# Aufgaben
1. Fasse den Text zur Brückenprüfung in drei Sätzen zusammen.
2. Benenne im Text zur Brückenprüfung „Untersichtwagen“ in „Brückenbesichtigungswagen“ um und gib dabei den Abschnitt wieder, der mit „Die Konstruktion heißt“ beginnt und bis „ist wörtlich gemeint.“ weitergeht.
3. Schreibe den Text zur Brückenprüfung im Anschluss an seinen letzten Satz weiter.

# Vorgegebener Text
--*--

Die Konstruktion heißt in der Fachsprache Untersichtwagen. Während er für die Radfahrer und Fußgänger verborgen ist, die den Weinberg-Steg zwischen dem Frankfurter Stadtteil Fechenheim und Offenbach-Bürgel nutzen, bietet er dafür den Prüfingenieuren einen umso besseren Blick auf die Unterseite der Brücke.

Doch sie nehmen die Stahlträger nicht nur aus nächster Nähe mithilfe einer Stirnlampe in Augenschein. Abdul Othmann haut auch mit einem Hammer dagegen und gibt so auf der Oberseite des Stegs zumindest ein akustisches Zeichen seines Tuns. Die alle sechs Jahre anstehende Hauptprüfung heißt "handnah", und das ist wörtlich gemeint.

16 Mainbrücken werden geprüft

Der Einsturz der Carolabrücke in Dresden hat dem Thema Brückensicherheit neue Aufmerksamkeit beschert. In Frankfurt hat man damit voriges Jahr weniger dramatische, aber ebenfalls einschneidende Erfahrungen gemacht. Damals wurde die Omegabrücke in Griesheim kurzfristig gesperrt und kurzfristig abgerissen. War bei ihr der Stahl in Beton eingeschlossen, so liegt die Stabbogenkonstruktion des 1982 fertiggestellten Arthur-von-Weinberg-Stegs offen zutage und lässt sich entsprechend leicht beurteilen.

"Ein Riss im Beton macht erst mal nichts", sagt Sachgebietsleiter Herzog. "Den kann man weiter beobachten, denn die Spannung liegt im Stahl darin." Beim Stahl selbst hingegen gebe es keine Toleranz. "Riss ist Riss, egal wie groß." Bauingenieur Herzog hat zwar selbst die Zusatzausbildung zum Prüfingenieur. Die Kontrolle der Brücken vergibt das Amt jedoch vollständig an externe Büros. "Wir schreiben sie in Losen aus", sagt der Sachgebietsleiter. Oft seien die Büros spezialisiert, etwa auf Holz- oder Betonbrücken.

--*--

# Aufgeführte Einträge
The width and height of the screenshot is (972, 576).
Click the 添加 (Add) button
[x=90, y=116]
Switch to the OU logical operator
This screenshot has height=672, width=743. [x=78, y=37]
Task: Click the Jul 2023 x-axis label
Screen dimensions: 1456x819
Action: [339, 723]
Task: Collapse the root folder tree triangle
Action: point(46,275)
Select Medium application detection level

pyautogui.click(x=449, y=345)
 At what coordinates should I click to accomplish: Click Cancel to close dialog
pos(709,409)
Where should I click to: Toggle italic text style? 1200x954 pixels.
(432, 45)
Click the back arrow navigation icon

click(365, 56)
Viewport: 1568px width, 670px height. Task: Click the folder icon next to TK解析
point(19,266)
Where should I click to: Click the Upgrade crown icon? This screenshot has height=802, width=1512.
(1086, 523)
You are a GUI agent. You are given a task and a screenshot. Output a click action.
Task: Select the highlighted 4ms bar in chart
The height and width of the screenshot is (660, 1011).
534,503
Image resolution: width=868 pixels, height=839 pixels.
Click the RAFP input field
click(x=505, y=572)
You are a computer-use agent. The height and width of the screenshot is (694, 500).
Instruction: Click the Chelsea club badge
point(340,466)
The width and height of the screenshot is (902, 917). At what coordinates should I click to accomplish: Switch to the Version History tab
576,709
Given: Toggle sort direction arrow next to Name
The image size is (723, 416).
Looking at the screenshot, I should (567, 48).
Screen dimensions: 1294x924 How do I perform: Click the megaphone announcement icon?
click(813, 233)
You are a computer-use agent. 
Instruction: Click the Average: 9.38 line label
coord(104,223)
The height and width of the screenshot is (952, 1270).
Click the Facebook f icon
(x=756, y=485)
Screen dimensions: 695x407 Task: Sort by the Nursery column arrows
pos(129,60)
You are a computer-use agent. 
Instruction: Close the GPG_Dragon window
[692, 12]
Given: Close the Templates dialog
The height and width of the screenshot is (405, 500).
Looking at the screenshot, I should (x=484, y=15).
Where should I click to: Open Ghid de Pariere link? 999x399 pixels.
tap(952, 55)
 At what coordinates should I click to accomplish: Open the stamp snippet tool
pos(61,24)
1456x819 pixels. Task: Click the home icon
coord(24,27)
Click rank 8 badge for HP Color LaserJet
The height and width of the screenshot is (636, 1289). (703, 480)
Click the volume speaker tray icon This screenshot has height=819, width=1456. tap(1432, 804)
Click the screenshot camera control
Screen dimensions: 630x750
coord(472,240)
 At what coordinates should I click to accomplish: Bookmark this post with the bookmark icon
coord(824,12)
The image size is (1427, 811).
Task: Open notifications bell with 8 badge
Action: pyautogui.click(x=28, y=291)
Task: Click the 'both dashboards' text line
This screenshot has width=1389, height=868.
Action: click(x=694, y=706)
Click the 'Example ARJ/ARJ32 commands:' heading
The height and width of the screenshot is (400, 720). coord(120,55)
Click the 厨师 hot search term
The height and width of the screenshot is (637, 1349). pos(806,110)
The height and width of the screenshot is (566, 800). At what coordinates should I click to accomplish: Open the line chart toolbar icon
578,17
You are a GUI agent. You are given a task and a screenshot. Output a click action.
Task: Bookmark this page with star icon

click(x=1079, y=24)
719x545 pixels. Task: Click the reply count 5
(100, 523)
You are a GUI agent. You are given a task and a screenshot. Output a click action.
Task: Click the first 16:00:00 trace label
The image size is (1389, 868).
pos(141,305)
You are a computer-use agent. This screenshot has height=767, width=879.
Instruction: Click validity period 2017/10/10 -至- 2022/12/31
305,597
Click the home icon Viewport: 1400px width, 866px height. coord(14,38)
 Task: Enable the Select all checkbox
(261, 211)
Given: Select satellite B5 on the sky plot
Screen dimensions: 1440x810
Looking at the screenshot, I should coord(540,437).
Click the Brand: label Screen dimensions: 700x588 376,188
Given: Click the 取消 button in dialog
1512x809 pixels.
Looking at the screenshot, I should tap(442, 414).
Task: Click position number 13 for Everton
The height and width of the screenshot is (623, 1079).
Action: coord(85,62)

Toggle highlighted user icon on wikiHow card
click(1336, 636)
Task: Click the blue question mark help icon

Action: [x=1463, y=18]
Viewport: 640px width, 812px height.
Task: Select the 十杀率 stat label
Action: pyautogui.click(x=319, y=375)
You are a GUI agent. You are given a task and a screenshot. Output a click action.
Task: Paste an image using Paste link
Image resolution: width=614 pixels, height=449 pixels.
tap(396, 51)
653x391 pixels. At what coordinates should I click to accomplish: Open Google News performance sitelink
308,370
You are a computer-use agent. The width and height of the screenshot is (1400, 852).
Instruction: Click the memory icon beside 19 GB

--*--

# Lösungen
1. Vom Untersichtwagen aus untersuchen Prüfingenieure bei der alle sechs Jahre anstehenden „handnahen“ Hauptprüfung die Stahlträger des Weinberg-Stegs zwischen Frankfurt-Fechenheim und Offenbach-Bürgel mit Stirnlampe und Hammer. Der Einsturz der Carolabrücke in Dresden hat dem Thema Brückensicherheit neue Aufmerksamkeit beschert, und in Frankfurt wurde voriges Jahr die Omegabrücke in Griesheim kurzfristig gesperrt und abgerissen. Laut Sachgebietsleiter Herzog macht ein Riss im Beton zunächst nichts, beim Stahl gibt es dagegen keine Toleranz, und die Kontrolle der Brücken vergibt das Amt vollständig an externe Büros.

2.
Die Konstruktion heißt in der Fachsprache Brückenbesichtigungswagen. Während er für die Radfahrer und Fußgänger verborgen ist, die den Weinberg-Steg zwischen dem Frankfurter Stadtteil Fechenheim und Offenbach-Bürgel nutzen, bietet er dafür den Prüfingenieuren einen umso besseren Blick auf die Unterseite der Brücke.

Doch sie nehmen die Stahlträger nicht nur aus nächster Nähe mithilfe einer Stirnlampe in Augenschein. Abdul Othmann haut auch mit einem Hammer dagegen und gibt so auf der Oberseite des Stegs zumindest ein akustisches Zeichen seines Tuns. Die alle sechs Jahre anstehende Hauptprüfung heißt "handnah", und das ist wörtlich gemeint.

3.
Die Mannheimer Prüfingenieure nehmen in diesem Jahr 16 Frankfurter Mainbrücken unter die Lupe. Das zu bündeln ist nach Worten Herzogs auch deshalb sinnvoll, weil sie sich dafür mit der Wasser- und Schifffahrtsverwaltung absprechen müssen und dies dann gleich für alle Untersuchungstermine tun können.

Generalsanierung in zwei bis drei Jahren

Wenn sich der Untersichtwagen in Richtung Brückenmitte und damit der Fahrrinne des Mains bewegt, legt ein sogenanntes Wahrschauboot vom Ufer ab. Die Arbeitsbühne verringert die Durchfahrtshöhe unter der Brücke, deshalb warnt das Boot herannahende Schiffe und zwingt sie zur Kurskorrektur – ähnlich wie ein mit Blinklichtern und Leuchtpfeil ausgestatteter Sicherungswagen der Autobahnmeisterei. Außerdem werden Warnschilder an den Schleusen aufgestellt.

Nach jeder Brückeninspektion bekommt Herzog Skizzen, auf denen Rostflecken und Schadstellen festgehalten sind. "Bei der Fortschreibung können wir dann schauen, ob sich etwas verändert hat." Je nach Ergebnis veranlasst er Ausbesserungsarbeiten oder leitet eine Sanierung in die Wege.

Die Bögen des Arthur-von-Weinberg-Stegs haben große matte Flächen. "Das sind keine Roststellen, sondern Flechten", sagt der Sachgebietsleiter. "Die Brücke hat eher ein optisches Problem." Sie sei ebenso sicher wie die anderen Frankfurter Brücken. Aber in zwei bis drei Jahren stehe eine Generalsanierung an, dann werde man den Steg wohl für mindestens sechs Wochen sperren müssen.

Ultraschall, Röntgen und Radar

Bis dahin steht auch wieder die alle drei Jahre vorgeschriebene einfache Prüfung an, bei der nur geschaut wird – bei Bedarf auch mit dem Fernglas. "Dreimal im Jahr machen wir noch eine Begehung mit oberflächlicher Kontrolle", sagt Herzog.

Rein vorsorglich hat sein Amt gerade den Fußgänger- und Radfahrersteg an der Deutschherrnbrücke neben der Europäischen Zentralbank gesperrt. Anders als die Brücke selbst, auf der nach wie vor Züge rollen und die ebenso wie die eigentliche Stegkonstruktion nicht gefährdet ist, hat ein Prüfingenieur keine Garantie mehr für einzelne Betonplatten des Stegs geben wollen, auf denen Radfahrer und Fußgänger neben den Gleisen über den Main kommen.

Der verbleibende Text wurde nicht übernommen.